To cultivate fear for partisan gain is never a political tactic to be proud of, but Rove's prescription of naked fear mongering is just plain reprehensible when the nation faces a shifting array of genuine, serious threats. This is a moment for ethical politicians - and, yes, these days that seems like an oxymoron - to speak honestly about what dangers have receded, what new dangers have emerged, and how the imperatives of liberty and security can be balanced.
From the likes of Rove, I guess, we shouldn't expect anything more noble than win-at-all-costs. But we do have the right to expect more from the president of the United States, and while Bush gives off none of Rove's Sith-lord menace, he has made the cultivation of fear a hallmark of his governance.
At his news conference, Bush was asked again about the domestic surveillance he has ordered the National Security Agency to conduct without seeking warrants - a program that seems to violate the law. In his meandering answer, the president kept throwing in the phrase "to protect the American people." I suspect that's a line that tests well in focus groups, but it doesn't really say anything. The fact that we expect any president to protect us does not obviate the fact that we expect any president to obey the law.
Bush mentioned the new tape from Osama bin Laden that surfaced the other day, calling it a reminder that we face "an enemy that wants to hit us again." That's certainly true, but the warning would carry more gravitas if Bush and his administration didn't brag so much about how thoroughly Al Qaeda has been routed and decimated. Is anybody keeping track of how many "No. 3" or "No. 4" Al Qaeda lieutenants U.S. forces claim to have eliminated?
And Americans would be better able to measure the threat from Osama bin Laden if Bush and the rest of his administration didn't argue - when it gives them an edge - that Iraq is the "central front in the war on terrorism." If Iraq is the main event, then Osama's, huddled in some cave in northern Pakistan, must be just a sideshow, right? But of course he's not a sideshow, he's the author of the Sept. 11 attacks, so what does that make Iraq? The answer seems to depend on whether, at any given time, Bush believes that cultivating fear of Osama bin Laden or stoking fear of a terrorist spawning ground in Iraq would better help his administration achieve its ends.
The thing is, fear works.
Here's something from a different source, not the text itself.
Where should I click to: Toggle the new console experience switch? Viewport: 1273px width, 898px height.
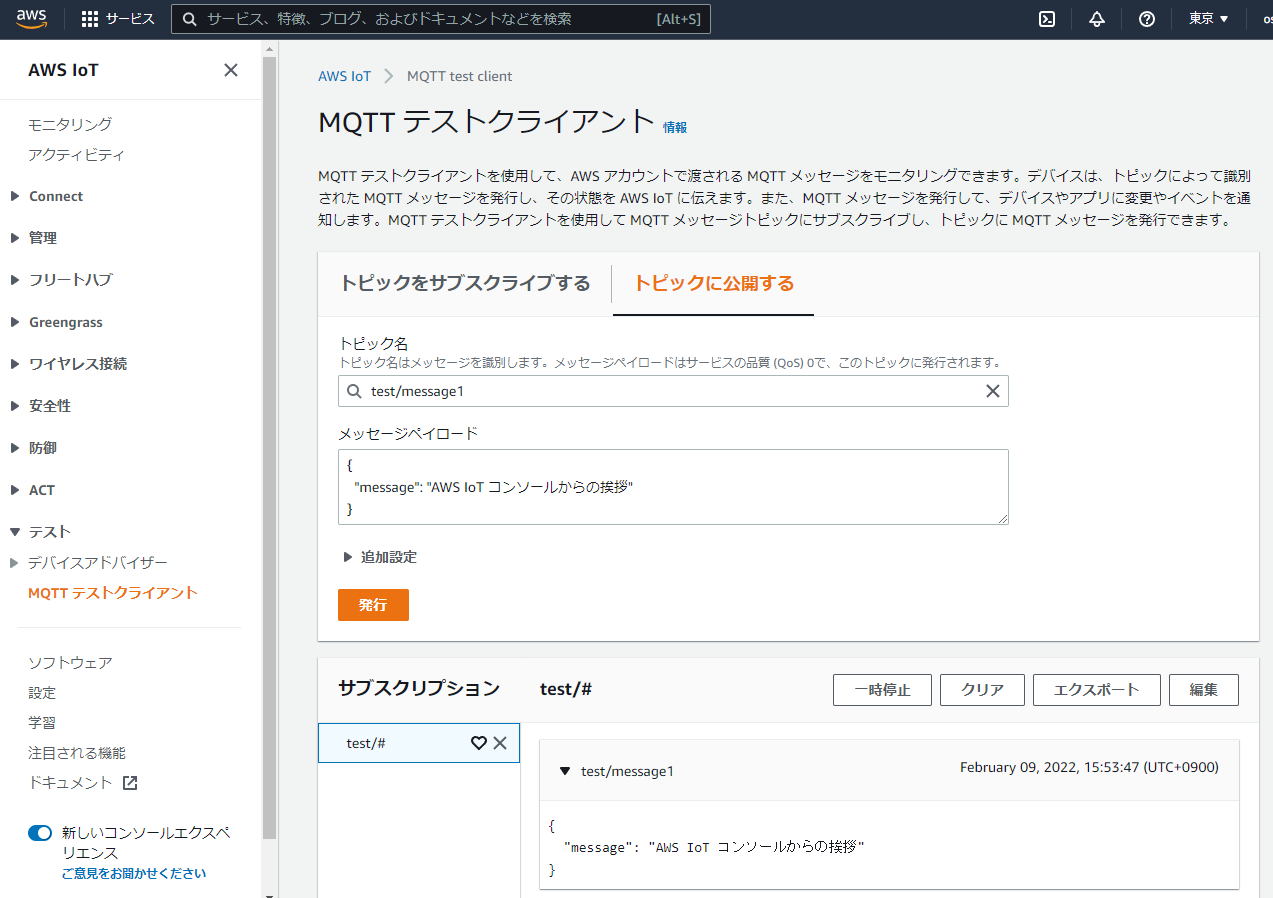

The administration successfully invoked the fear of "mushroom clouds" to win support, or at least acquiescence, for the invasion of Iraq. By the time it was clear there were no weapons of mass destruction, the fear of losing to terrorists on the "central front" had been given primacy. We stopped hearing the name bin Laden so often - no need to bring attention to the fact that he remained at large - until reports emerged of secret CIA prisons, torture and domestic spying.
Osama bin Laden does remain a threat. He would hit the United States again if he could. We do expect the president to protect us. But a great wartime leader rallies his citizens by informing them and inspiring them. He certainly doesn't use threats to our national security for political gain. He doesn't just point at a map and say "Boo."
Eugene Robinson is an associate editor of The Washington Post and writes about politics and culture.